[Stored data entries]
* * * *
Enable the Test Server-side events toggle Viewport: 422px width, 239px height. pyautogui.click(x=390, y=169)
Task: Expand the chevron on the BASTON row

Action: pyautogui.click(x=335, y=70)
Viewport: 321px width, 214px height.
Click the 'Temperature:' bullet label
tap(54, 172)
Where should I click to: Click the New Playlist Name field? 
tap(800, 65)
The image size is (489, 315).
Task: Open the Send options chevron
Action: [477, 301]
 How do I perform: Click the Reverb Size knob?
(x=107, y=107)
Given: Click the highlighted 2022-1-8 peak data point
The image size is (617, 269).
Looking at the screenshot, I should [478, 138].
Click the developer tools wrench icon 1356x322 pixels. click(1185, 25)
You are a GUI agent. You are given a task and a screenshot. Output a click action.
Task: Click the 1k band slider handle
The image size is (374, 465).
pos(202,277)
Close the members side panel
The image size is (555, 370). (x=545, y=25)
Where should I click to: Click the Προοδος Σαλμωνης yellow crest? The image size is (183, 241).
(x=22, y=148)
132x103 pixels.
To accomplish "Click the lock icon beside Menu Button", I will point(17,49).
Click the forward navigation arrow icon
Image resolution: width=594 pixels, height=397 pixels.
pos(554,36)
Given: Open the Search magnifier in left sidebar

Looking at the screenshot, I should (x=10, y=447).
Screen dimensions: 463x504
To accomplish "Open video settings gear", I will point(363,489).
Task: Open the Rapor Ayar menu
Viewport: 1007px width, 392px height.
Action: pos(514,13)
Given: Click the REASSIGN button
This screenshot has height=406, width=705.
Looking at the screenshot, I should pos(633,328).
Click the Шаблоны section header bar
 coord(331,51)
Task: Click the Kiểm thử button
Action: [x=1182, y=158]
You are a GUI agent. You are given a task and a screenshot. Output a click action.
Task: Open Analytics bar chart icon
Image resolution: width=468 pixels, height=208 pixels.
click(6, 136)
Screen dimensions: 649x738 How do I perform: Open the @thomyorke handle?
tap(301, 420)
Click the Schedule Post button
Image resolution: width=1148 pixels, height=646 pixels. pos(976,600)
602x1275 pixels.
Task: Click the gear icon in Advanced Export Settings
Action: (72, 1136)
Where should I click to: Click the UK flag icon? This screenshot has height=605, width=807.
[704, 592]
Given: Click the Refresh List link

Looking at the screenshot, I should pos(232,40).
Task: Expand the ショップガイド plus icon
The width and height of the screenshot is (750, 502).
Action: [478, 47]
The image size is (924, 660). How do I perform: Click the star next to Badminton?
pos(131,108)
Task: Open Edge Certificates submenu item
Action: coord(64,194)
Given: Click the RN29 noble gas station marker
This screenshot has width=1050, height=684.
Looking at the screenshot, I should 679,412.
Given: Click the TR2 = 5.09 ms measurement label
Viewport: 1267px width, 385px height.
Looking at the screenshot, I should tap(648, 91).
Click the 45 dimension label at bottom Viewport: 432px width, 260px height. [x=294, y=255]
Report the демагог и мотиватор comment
* * * *
WHAT NEEDS TO BE DONE. Please restate the data word for word, every record included.

REPLY.
Enable the Test Server-side events toggle Viewport: 422px width, 239px height. pyautogui.click(x=390, y=169)
Task: Expand the chevron on the BASTON row

Action: pyautogui.click(x=335, y=70)
Viewport: 321px width, 214px height.
Click the 'Temperature:' bullet label
tap(54, 172)
Where should I click to: Click the New Playlist Name field? 
tap(800, 65)
The image size is (489, 315).
Task: Open the Send options chevron
Action: [477, 301]
 How do I perform: Click the Reverb Size knob?
(x=107, y=107)
Given: Click the highlighted 2022-1-8 peak data point
The image size is (617, 269).
Looking at the screenshot, I should [478, 138].
Click the developer tools wrench icon 1356x322 pixels. click(1185, 25)
You are a GUI agent. You are given a task and a screenshot. Output a click action.
Task: Click the 1k band slider handle
The image size is (374, 465).
pos(202,277)
Close the members side panel
The image size is (555, 370). (x=545, y=25)
Where should I click to: Click the Προοδος Σαλμωνης yellow crest? The image size is (183, 241).
(x=22, y=148)
132x103 pixels.
To accomplish "Click the lock icon beside Menu Button", I will point(17,49).
Click the forward navigation arrow icon
Image resolution: width=594 pixels, height=397 pixels.
pos(554,36)
Given: Open the Search magnifier in left sidebar

Looking at the screenshot, I should (x=10, y=447).
Screen dimensions: 463x504
To accomplish "Open video settings gear", I will point(363,489).
Task: Open the Rapor Ayar menu
Viewport: 1007px width, 392px height.
Action: pos(514,13)
Given: Click the REASSIGN button
This screenshot has height=406, width=705.
Looking at the screenshot, I should pos(633,328).
Click the Шаблоны section header bar
 coord(331,51)
Task: Click the Kiểm thử button
Action: [x=1182, y=158]
You are a GUI agent. You are given a task and a screenshot. Output a click action.
Task: Open Analytics bar chart icon
Image resolution: width=468 pixels, height=208 pixels.
click(6, 136)
Screen dimensions: 649x738 How do I perform: Open the @thomyorke handle?
tap(301, 420)
Click the Schedule Post button
Image resolution: width=1148 pixels, height=646 pixels. pos(976,600)
602x1275 pixels.
Task: Click the gear icon in Advanced Export Settings
Action: (72, 1136)
Where should I click to: Click the UK flag icon? This screenshot has height=605, width=807.
[704, 592]
Given: Click the Refresh List link

Looking at the screenshot, I should pos(232,40).
Task: Expand the ショップガイド plus icon
The width and height of the screenshot is (750, 502).
Action: [478, 47]
The image size is (924, 660). How do I perform: Click the star next to Badminton?
pos(131,108)
Task: Open Edge Certificates submenu item
Action: coord(64,194)
Given: Click the RN29 noble gas station marker
This screenshot has width=1050, height=684.
Looking at the screenshot, I should 679,412.
Given: Click the TR2 = 5.09 ms measurement label
Viewport: 1267px width, 385px height.
Looking at the screenshot, I should tap(648, 91).
Click the 45 dimension label at bottom Viewport: 432px width, 260px height. [x=294, y=255]
Report the демагог и мотиватор comment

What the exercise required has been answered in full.